Riferimenti relativi al trattamento
1. Klion AD, Massougbodji A, Horton J, et al. Albendazole in human loiasis: results of a double-blind, placebo-controlled trial. J Infect Dis. 1993;168(1):202-206. doi:10.1093/infdis/168.1.202
2. Gardon J, Gardon-Wendel N, Demanga-Ngangue, Kamgno J, Chippaux JP, Boussinesq M. Serious reactions after mass treatment of onchocerciasis with ivermectin in an area endemic for Loa loa infection. Lancet. 1997;350(9070):18-22. doi:10.1016/S0140-6736(96)11094-1
3. Vinkeles Melchers NVS, Coffeng LE, Boussinesq M, et al. Projected Number of People With Onchocerciasis-Loiasis Coinfection in Africa, 1995 to 2025. Clin Infect Dis. 2020;70(11):2281-2289. doi:10.1093/cid/ciz647
4. Pion SD, Tchatchueng-Mbougua JB, Chesnais CB, et al. Effect of a Single Standard Dose (150-200 μg/kg) of Ivermectin on Loa loa Microfilaremia: Systematic Review and Meta-analysis. Open Forum Infect Dis. 2019;6(4):ofz019. Published 2019 Jan 11. doi:10.1093/ofid/ofz019
5. Klion AD. Loiasis (Loa loa infection) In: UpToDate, Connor RF (Ed), Wolters Kluwer. Accessed January 6, 2025.
Prevenzione della loiasi
La dietilcarbamazina (DEC) 300 mg per via orale 1 volta/settimana può essere usata per prevenire la loiasi nei viaggiatori a lungo termine in regioni endemiche.

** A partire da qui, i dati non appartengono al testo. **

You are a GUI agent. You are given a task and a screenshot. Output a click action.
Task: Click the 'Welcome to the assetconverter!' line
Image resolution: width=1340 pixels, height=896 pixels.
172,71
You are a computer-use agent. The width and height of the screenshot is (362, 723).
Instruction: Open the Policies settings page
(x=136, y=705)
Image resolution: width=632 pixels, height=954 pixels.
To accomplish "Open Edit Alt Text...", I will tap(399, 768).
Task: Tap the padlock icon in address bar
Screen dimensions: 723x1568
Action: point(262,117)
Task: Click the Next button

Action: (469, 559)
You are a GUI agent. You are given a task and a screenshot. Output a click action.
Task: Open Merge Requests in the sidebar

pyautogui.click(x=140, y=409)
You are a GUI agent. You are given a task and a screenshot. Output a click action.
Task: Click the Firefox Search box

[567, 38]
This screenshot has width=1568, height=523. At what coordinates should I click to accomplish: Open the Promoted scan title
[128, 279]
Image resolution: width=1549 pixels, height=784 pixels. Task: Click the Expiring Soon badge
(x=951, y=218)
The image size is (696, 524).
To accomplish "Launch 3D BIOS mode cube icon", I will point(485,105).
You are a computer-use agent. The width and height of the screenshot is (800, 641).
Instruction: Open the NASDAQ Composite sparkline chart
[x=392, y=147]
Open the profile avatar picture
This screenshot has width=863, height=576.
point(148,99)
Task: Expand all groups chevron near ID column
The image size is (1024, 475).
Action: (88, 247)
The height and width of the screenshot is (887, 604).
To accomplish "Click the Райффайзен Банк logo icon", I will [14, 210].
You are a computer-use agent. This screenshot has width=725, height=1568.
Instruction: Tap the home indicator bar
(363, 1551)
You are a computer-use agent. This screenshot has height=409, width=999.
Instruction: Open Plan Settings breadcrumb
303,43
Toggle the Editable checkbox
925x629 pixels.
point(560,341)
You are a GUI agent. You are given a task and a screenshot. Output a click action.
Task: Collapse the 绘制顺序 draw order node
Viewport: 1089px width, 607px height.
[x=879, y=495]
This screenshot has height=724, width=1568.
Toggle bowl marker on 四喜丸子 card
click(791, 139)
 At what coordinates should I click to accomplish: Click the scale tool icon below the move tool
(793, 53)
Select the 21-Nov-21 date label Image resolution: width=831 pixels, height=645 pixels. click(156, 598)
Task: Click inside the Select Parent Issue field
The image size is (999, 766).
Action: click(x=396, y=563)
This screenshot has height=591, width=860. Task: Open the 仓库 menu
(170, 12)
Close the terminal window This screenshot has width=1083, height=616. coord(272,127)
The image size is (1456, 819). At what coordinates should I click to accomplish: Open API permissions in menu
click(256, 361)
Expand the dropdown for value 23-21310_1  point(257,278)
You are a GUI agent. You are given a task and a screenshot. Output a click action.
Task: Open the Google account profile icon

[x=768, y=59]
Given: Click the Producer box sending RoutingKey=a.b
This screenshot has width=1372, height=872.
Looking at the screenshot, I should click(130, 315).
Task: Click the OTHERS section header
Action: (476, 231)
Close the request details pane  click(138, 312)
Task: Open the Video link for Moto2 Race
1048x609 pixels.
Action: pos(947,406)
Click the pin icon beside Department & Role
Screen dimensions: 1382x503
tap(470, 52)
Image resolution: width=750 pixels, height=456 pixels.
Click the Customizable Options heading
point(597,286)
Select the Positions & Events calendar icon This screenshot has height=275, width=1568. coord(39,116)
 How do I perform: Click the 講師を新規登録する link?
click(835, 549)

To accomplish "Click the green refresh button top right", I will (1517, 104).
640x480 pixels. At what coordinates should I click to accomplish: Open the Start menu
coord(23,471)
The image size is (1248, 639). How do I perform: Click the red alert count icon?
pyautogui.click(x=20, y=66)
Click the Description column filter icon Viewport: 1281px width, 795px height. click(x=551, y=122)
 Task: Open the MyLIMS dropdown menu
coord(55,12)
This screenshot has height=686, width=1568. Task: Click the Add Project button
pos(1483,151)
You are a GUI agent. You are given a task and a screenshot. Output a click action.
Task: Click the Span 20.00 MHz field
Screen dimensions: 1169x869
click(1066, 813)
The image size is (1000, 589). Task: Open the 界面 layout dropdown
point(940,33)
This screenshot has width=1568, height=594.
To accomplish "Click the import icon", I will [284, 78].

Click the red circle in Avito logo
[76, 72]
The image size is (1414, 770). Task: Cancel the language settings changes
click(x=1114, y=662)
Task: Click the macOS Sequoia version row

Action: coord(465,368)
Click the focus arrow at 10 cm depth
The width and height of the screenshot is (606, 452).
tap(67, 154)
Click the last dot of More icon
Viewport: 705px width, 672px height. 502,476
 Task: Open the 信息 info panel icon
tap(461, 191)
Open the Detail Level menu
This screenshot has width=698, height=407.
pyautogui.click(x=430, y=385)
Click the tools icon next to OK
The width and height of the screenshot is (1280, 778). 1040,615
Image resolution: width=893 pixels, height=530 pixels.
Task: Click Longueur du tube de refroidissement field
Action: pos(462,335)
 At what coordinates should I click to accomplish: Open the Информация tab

Utilizzare repellenti per insetti (compresi gli indumenti impregnati di permetrina) e indossare abiti con le maniche lunghe e pantaloni lunghi può ridurre il numero di punture da mosche infette. Dato che le mosche pungono durante il giorno, le zanzariere a protezione del letto non sono di ausilio.
Punti chiave
L'uomo è l'unico serbatoio naturale conosciuto di Loa loa, che viene trasmesso da mosche del genere dei tabanidi che si nutrono durante il giorno.
La maggior parte delle persone infette è asintomatica, ma alcune hanno aree di angioedema (edema di Calabar), che si verificano principalmente sulle estremità, o segnalano vermi che si muovono attraverso i loro occhi.
Diagnosticare mediante esame microscopico del sangue periferico prelevato tra le 10 e le 14, quando i livelli di microfilaremia sono i più alti; confermare e misurare la concentrazione di microfilarie mediante qPCR (Polymerase Chain Reaction) quantitativa.
Occasionalmente, la diagnosi di loiasi è confermata osservando un verme adulto che migra sotto la congiuntiva o identificando un verme dopo che è stato rimosso chirurgicamente dall'occhio o dalla pelle.
La dietilcarbamazina (DEC), che non dev'essere somministrata a pazienti con infezione concomitante da Onchocerca volvulus, è l'unico farmaco che uccide le microfilarie e i vermi adulti; negli Stati Uniti, è disponibile solo presso i Centers for Disease Control and Prevention (CDC).
Cercare l'assistenza di un esperto per misurare il numero di microfilarie e determinare la gravità dell'infezione e chiedere il parere di un esperto prima di iniziare il trattamento con dietilcarbamazina (DEC).
Nei pazienti con infezione grave, si raccomanda il pretrattamento con aferesi o albendazolo poiché in questi pazienti gli antigeni filaratici rilasciati con la dietilcarbamazina (DEC) uccidono le microfilarie che possono scatenare encefalopatia, portando a coma e morte.